§ BRANO FORNITO:
--- --- ---
Avv. Tommaso di Gioia
Patrocinante dinnanzi alle Magistrature Superiori, già docente nel Corso di Alta Formazione in Diritto Sanitario dell'Università di Bari, componente del Comitato degli Esperti della Scuola di Aggiornamento e della Scuola di Formazione Forense dell'Ordine degli Avvocati di Bari
Commento
Consiglio di Stato/sentenza del 23 giugno 2023
E' inammissibile il ricorso dei farmacisti contro l'atto che non dispone la chiusura della parafarmacia che ha venduto medicinali riservati a farmacie
Il ricorso dei titolari di farmacia avverso l'atto comunale con cui si è deciso di non disporre la sanzione accessoria della chiusura della parafarmacia che ha venduto medicinali riservati alle sole farmacie è inammissibile, atteso che non vi è alcun effetto diretto nei loro confronti dalla permanenza attiva della parafarmacia
Massima
Medicinali – vendita di farmaci riservati alle farmacie da parte di una parafarmacia – decisione comunale di non adottare la sanzione accessoria della chiusura della parafarmacia – ricorso dei titolari di farmacia – carenza di interesse per assenza di vantaggio dalla chiusura della parafarmacia - inammissibilità
Una parafarmacia vende medicinali riservati alle farmacie, come risulta da un'operazione della Guardia di Finanza, che sequestra confezioni di tali medicinali. Al riguardo il titolare riceve una sanzione pecuniaria dal Comune, che decide però di non adottare la sanzione accessoria prevista dalla legge e, cioè, l'ordine di chiusura della parafarmacia.
I titolari di due farmacie dello stesso Comune impugnano tale atto ritenendo che le due misure sanzionatorie non avrebbero potuto essere disgiunte tenuto anche conto del carattere dovuto del provvedimento, rivolgendosi quindi al TAR Napoli e chiedendo l'annullamento dell'atto comunale ai fini della chiusura dell'esercizio parafarmaceutico, ma il TAR respinge nel merito il ricorso.
Si rivolgono allora in appello al Consiglio di Stato, che conferma la sentenza appellata con diversa motivazione, dichiarando inammissibile il ricorso.
Secondo il Collegio non può riconoscersi ai titolari di farmacia la legittimazione ad impugnare l'atto comunale di mancata comminazione della pena accessoria giacché non è ravvisabile un reale interesse differenziato e qualificato.
--- --- ---
§ DATI FORNITI:
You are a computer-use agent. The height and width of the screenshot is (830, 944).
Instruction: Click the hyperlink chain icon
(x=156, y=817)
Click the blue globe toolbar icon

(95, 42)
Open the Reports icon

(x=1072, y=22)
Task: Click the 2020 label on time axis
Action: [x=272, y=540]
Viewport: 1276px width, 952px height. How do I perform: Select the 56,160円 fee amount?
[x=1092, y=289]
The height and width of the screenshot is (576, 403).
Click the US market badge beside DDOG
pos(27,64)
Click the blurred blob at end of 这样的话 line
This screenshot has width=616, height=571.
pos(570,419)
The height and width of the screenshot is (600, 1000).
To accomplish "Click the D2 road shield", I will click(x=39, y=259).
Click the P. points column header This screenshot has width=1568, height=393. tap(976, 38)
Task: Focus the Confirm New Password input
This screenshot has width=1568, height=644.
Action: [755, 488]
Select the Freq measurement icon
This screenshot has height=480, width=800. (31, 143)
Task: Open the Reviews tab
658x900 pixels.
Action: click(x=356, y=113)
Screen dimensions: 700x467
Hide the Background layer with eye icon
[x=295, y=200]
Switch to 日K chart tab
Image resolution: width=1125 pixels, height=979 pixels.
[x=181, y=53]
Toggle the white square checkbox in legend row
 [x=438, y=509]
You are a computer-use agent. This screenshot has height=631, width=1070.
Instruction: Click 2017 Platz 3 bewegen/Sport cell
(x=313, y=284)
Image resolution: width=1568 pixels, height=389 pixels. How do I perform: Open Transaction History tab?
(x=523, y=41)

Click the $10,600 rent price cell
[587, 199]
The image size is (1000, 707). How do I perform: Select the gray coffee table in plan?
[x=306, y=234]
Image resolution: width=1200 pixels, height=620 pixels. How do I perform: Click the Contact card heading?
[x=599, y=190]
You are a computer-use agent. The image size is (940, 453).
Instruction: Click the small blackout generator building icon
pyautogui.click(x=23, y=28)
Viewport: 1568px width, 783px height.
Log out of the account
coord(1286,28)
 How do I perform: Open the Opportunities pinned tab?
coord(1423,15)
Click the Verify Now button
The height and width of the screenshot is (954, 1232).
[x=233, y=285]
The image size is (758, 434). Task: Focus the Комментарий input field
--- --- ---
§ COSA FARE:
[a] Nel testo sulla sentenza del Consiglio di Stato relativa alla parafarmacia, a quale tribunale si rivolgono per primi i titolari delle due farmacie?
[b] Riprendi il testo sulla sentenza del Consiglio di Stato relativa alla parafarmacia, proseguendo dopo la sua ultima frase.

§ RISPOSTE:
[a] Al TAR Napoli.

[b]
Il Consiglio di Stato afferma al proposito che le farmacie appellanti non hanno alcun interesse ad ottenere l’annullamento dell'atto comunale perché operano in un settore merceologico (quello farmaceutico) differente da quello della parafarmacia.
Secondo la sentenza, inoltre, con riferimento alla mancata adozione di provvedimenti sanzionatori da parte del titolare del relativo potere, vi è da richiamare quell'orientamento giurisprudenziale secondo cui non è sufficiente a fondare la legittimazione a impugnarli neanche la semplice qualità di soggetto denunciante, essendo invece necessario dimostrare di essere titolare di un interesse qualificato e differenziato direttamente danneggiato dalla mancata adozione delle misure sanzionatorie.
Nel caso di specie il Consiglio di Stato rileva che i titolari di farmacie attive sul territorio comunale, pur potendo lamentare un pregiudizio indiretto per effetto dell’avvenuta illecita attività di commercializzazione di farmaci da parte della parafarmacia, comunque non ricevono alcun effetto diretto dalla mancata adozione di un provvedimento di chiusura della stessa; anzi, il Collegio opina che l'interesse fatto valere in un giudizio diretto ad ottenere la chiusura è addirittura prossimo ad essere emulativo e, cioè, diretto al mero nuocere alla controparte.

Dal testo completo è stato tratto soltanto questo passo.